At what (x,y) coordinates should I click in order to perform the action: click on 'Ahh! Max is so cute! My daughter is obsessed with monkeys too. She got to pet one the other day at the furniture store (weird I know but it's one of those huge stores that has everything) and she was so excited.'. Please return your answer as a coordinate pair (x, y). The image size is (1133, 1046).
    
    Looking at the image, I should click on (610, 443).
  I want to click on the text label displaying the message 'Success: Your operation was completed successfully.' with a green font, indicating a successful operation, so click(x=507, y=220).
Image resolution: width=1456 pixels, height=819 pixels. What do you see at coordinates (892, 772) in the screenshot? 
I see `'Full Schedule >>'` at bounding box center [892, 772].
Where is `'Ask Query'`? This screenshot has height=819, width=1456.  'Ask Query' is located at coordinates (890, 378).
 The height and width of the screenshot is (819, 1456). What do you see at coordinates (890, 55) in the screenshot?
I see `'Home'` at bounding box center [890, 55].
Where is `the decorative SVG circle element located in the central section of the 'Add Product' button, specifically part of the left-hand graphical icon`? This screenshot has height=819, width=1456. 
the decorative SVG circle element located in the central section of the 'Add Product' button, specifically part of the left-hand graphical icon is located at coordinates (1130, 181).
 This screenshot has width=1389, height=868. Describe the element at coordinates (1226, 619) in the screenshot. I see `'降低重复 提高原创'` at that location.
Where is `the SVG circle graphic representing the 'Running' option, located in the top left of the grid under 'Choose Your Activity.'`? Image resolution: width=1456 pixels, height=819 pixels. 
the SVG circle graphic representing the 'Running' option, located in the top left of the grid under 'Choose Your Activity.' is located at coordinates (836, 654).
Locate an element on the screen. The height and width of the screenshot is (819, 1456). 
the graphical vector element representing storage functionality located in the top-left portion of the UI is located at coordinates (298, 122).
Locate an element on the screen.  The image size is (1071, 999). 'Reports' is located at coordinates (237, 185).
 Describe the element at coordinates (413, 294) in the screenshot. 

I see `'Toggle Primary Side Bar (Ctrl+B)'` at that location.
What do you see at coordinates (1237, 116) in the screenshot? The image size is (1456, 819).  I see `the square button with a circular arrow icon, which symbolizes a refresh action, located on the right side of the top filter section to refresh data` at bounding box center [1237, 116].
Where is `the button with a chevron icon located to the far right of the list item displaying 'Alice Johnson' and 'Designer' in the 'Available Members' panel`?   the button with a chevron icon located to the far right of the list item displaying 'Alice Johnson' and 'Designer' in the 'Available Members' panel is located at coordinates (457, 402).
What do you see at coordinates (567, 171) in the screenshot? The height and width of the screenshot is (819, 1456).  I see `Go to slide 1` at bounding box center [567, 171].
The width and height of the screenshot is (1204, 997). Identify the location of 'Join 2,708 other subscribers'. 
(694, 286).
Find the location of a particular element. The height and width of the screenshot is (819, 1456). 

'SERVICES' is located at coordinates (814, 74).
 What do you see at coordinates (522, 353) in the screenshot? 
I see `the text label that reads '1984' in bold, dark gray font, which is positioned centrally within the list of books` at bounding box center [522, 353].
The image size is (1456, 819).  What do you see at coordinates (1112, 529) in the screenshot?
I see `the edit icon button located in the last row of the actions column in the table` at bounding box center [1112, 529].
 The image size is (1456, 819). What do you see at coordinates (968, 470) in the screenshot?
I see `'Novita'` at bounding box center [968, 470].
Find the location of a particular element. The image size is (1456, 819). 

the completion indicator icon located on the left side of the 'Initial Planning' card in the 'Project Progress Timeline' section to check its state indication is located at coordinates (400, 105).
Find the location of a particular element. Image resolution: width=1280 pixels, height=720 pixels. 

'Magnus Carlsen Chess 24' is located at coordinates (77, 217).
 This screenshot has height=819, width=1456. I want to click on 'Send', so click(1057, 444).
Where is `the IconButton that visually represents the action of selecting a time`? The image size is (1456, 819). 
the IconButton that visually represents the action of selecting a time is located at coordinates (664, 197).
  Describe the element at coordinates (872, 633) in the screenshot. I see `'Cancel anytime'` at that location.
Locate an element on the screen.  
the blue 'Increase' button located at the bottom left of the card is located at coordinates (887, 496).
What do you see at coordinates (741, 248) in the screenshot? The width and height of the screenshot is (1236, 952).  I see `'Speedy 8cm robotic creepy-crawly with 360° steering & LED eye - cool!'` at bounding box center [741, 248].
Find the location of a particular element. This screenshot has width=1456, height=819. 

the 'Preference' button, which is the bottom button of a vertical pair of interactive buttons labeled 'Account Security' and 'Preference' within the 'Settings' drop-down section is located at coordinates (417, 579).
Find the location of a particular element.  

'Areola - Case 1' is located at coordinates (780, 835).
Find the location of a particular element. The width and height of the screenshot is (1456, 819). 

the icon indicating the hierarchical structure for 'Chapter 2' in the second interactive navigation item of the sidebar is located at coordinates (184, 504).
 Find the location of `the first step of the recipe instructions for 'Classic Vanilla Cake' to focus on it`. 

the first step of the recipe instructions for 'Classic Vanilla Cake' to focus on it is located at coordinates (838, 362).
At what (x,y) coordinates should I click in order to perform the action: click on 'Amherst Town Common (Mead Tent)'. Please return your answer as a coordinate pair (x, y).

STATED TASK: Turn the lines above into a Markdown table with two columns, "Row" and "Line": number each line in "Row" and put its text in "Line". Leave out blank lines.

RESPONSE:
| Row | Line |
|---|---|
| 1 | At what (x,y) coordinates should I click in order to perform the action: click on 'Ahh! Max is so cute! My daughter is obsessed with monkeys too. She got to pet one the other day at the furniture store (weird I know but it's one of those huge stores that has everything) and she was so excited.'. Please return your answer as a coordinate pair (x, y). The image size is (1133, 1046). |
| 2 |     Looking at the image, I should click on (610, 443). |
| 3 |   I want to click on the text label displaying the message 'Success: Your operation was completed successfully.' with a green font, indicating a successful operation, so click(x=507, y=220). |
| 4 | Image resolution: width=1456 pixels, height=819 pixels. What do you see at coordinates (892, 772) in the screenshot?  |
| 5 | I see `'Full Schedule >>'` at bounding box center [892, 772]. |
| 6 | Where is `'Ask Query'`? This screenshot has height=819, width=1456.  'Ask Query' is located at coordinates (890, 378). |
| 7 |  The height and width of the screenshot is (819, 1456). What do you see at coordinates (890, 55) in the screenshot? |
| 8 | I see `'Home'` at bounding box center [890, 55]. |
| 9 | Where is `the decorative SVG circle element located in the central section of the 'Add Product' button, specifically part of the left-hand graphical icon`? This screenshot has height=819, width=1456.  |
| 10 | the decorative SVG circle element located in the central section of the 'Add Product' button, specifically part of the left-hand graphical icon is located at coordinates (1130, 181). |
| 11 |  This screenshot has width=1389, height=868. Describe the element at coordinates (1226, 619) in the screenshot. I see `'降低重复 提高原创'` at that location. |
| 12 | Where is `the SVG circle graphic representing the 'Running' option, located in the top left of the grid under 'Choose Your Activity.'`? Image resolution: width=1456 pixels, height=819 pixels.  |
| 13 | the SVG circle graphic representing the 'Running' option, located in the top left of the grid under 'Choose Your Activity.' is located at coordinates (836, 654). |
| 14 | Locate an element on the screen. The height and width of the screenshot is (819, 1456).  |
| 15 | the graphical vector element representing storage functionality located in the top-left portion of the UI is located at coordinates (298, 122). |
| 16 | Locate an element on the screen.  The image size is (1071, 999). 'Reports' is located at coordinates (237, 185). |
| 17 |  Describe the element at coordinates (413, 294) in the screenshot.  |
| 18 | I see `'Toggle Primary Side Bar (Ctrl+B)'` at that location. |
| 19 | What do you see at coordinates (1237, 116) in the screenshot? The image size is (1456, 819).  I see `the square button with a circular arrow icon, which symbolizes a refresh action, located on the right side of the top filter section to refresh data` at bounding box center [1237, 116]. |
| 20 | Where is `the button with a chevron icon located to the far right of the list item displaying 'Alice Johnson' and 'Designer' in the 'Available Members' panel`?   the button with a chevron icon located to the far right of the list item displaying 'Alice Johnson' and 'Designer' in the 'Available Members' panel is located at coordinates (457, 402). |
| 21 | What do you see at coordinates (567, 171) in the screenshot? The height and width of the screenshot is (819, 1456).  I see `Go to slide 1` at bounding box center [567, 171]. |
| 22 | The width and height of the screenshot is (1204, 997). Identify the location of 'Join 2,708 other subscribers'.  |
| 23 | (694, 286). |
| 24 | Find the location of a particular element. The height and width of the screenshot is (819, 1456).  |
| 25 | 'SERVICES' is located at coordinates (814, 74). |
| 26 |  What do you see at coordinates (522, 353) in the screenshot?  |
| 27 | I see `the text label that reads '1984' in bold, dark gray font, which is positioned centrally within the list of books` at bounding box center [522, 353]. |
| 28 | The image size is (1456, 819).  What do you see at coordinates (1112, 529) in the screenshot? |
| 29 | I see `the edit icon button located in the last row of the actions column in the table` at bounding box center [1112, 529]. |
| 30 |  The image size is (1456, 819). What do you see at coordinates (968, 470) in the screenshot? |
| 31 | I see `'Novita'` at bounding box center [968, 470]. |
| 32 | Find the location of a particular element. The image size is (1456, 819).  |
| 33 | the completion indicator icon located on the left side of the 'Initial Planning' card in the 'Project Progress Timeline' section to check its state indication is located at coordinates (400, 105). |
| 34 | Find the location of a particular element. Image resolution: width=1280 pixels, height=720 pixels.  |
| 35 | 'Magnus Carlsen Chess 24' is located at coordinates (77, 217). |
| 36 |  This screenshot has height=819, width=1456. I want to click on 'Send', so click(1057, 444). |
| 37 | Where is `the IconButton that visually represents the action of selecting a time`? The image size is (1456, 819).  |
| 38 | the IconButton that visually represents the action of selecting a time is located at coordinates (664, 197). |
| 39 |   Describe the element at coordinates (872, 633) in the screenshot. I see `'Cancel anytime'` at that location. |
| 40 | Locate an element on the screen.   |
| 41 | the blue 'Increase' button located at the bottom left of the card is located at coordinates (887, 496). |
| 42 | What do you see at coordinates (741, 248) in the screenshot? The width and height of the screenshot is (1236, 952).  I see `'Speedy 8cm robotic creepy-crawly with 360° steering & LED eye - cool!'` at bounding box center [741, 248]. |
| 43 | Find the location of a particular element. This screenshot has width=1456, height=819.  |
| 44 | the 'Preference' button, which is the bottom button of a vertical pair of interactive buttons labeled 'Account Security' and 'Preference' within the 'Settings' drop-down section is located at coordinates (417, 579). |
| 45 | Find the location of a particular element.   |
| 46 | 'Areola - Case 1' is located at coordinates (780, 835). |
| 47 | Find the location of a particular element. The width and height of the screenshot is (1456, 819).  |
| 48 | the icon indicating the hierarchical structure for 'Chapter 2' in the second interactive navigation item of the sidebar is located at coordinates (184, 504). |
| 49 |  Find the location of `the first step of the recipe instructions for 'Classic Vanilla Cake' to focus on it`.  |
| 50 | the first step of the recipe instructions for 'Classic Vanilla Cake' to focus on it is located at coordinates (838, 362). |
| 51 | At what (x,y) coordinates should I click in order to perform the action: click on 'Amherst Town Common (Mead Tent)'. Please return your answer as a coordinate pair (x, y). |